**Required work**
A faithful transcription of all the data is required.

**Given records**
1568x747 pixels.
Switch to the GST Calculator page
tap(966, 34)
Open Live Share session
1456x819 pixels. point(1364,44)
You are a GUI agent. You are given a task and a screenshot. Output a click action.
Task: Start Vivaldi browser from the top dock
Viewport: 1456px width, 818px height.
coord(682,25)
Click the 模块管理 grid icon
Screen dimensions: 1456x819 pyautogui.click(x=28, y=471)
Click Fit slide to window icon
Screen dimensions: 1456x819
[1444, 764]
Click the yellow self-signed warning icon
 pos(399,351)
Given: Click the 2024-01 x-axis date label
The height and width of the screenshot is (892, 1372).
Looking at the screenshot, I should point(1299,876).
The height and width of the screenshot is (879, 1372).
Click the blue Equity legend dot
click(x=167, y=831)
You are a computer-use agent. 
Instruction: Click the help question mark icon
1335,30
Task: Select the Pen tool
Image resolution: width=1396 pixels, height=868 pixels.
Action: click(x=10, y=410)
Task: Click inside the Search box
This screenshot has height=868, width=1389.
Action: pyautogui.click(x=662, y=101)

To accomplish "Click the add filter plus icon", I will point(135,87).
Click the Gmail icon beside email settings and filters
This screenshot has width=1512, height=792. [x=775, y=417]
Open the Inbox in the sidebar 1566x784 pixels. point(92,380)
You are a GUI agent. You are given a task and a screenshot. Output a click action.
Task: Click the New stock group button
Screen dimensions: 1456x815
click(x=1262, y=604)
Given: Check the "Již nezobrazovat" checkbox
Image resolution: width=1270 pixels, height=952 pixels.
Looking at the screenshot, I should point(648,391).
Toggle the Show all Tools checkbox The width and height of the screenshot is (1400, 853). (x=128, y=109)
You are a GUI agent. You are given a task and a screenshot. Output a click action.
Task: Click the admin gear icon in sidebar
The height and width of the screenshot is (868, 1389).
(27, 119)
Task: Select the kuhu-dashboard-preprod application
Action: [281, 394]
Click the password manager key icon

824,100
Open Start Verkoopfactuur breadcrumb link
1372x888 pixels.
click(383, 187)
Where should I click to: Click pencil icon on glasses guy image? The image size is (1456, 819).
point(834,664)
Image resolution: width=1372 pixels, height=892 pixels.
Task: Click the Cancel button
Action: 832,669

**Result below**
1568x747 pixels.
Switch to the GST Calculator page
tap(966, 34)
Open Live Share session
1456x819 pixels. point(1364,44)
You are a GUI agent. You are given a task and a screenshot. Output a click action.
Task: Start Vivaldi browser from the top dock
Viewport: 1456px width, 818px height.
coord(682,25)
Click the 模块管理 grid icon
Screen dimensions: 1456x819 pyautogui.click(x=28, y=471)
Click Fit slide to window icon
Screen dimensions: 1456x819
[1444, 764]
Click the yellow self-signed warning icon
 pos(399,351)
Given: Click the 2024-01 x-axis date label
The height and width of the screenshot is (892, 1372).
Looking at the screenshot, I should point(1299,876).
The height and width of the screenshot is (879, 1372).
Click the blue Equity legend dot
click(x=167, y=831)
You are a computer-use agent. 
Instruction: Click the help question mark icon
1335,30
Task: Select the Pen tool
Image resolution: width=1396 pixels, height=868 pixels.
Action: click(x=10, y=410)
Task: Click inside the Search box
This screenshot has height=868, width=1389.
Action: pyautogui.click(x=662, y=101)

To accomplish "Click the add filter plus icon", I will point(135,87).
Click the Gmail icon beside email settings and filters
This screenshot has width=1512, height=792. [x=775, y=417]
Open the Inbox in the sidebar 1566x784 pixels. point(92,380)
You are a GUI agent. You are given a task and a screenshot. Output a click action.
Task: Click the New stock group button
Screen dimensions: 1456x815
click(x=1262, y=604)
Given: Check the "Již nezobrazovat" checkbox
Image resolution: width=1270 pixels, height=952 pixels.
Looking at the screenshot, I should point(648,391).
Toggle the Show all Tools checkbox The width and height of the screenshot is (1400, 853). (x=128, y=109)
You are a GUI agent. You are given a task and a screenshot. Output a click action.
Task: Click the admin gear icon in sidebar
The height and width of the screenshot is (868, 1389).
(27, 119)
Task: Select the kuhu-dashboard-preprod application
Action: [281, 394]
Click the password manager key icon

824,100
Open Start Verkoopfactuur breadcrumb link
1372x888 pixels.
click(383, 187)
Where should I click to: Click pencil icon on glasses guy image? The image size is (1456, 819).
point(834,664)
Image resolution: width=1372 pixels, height=892 pixels.
Task: Click the Cancel button
Action: 832,669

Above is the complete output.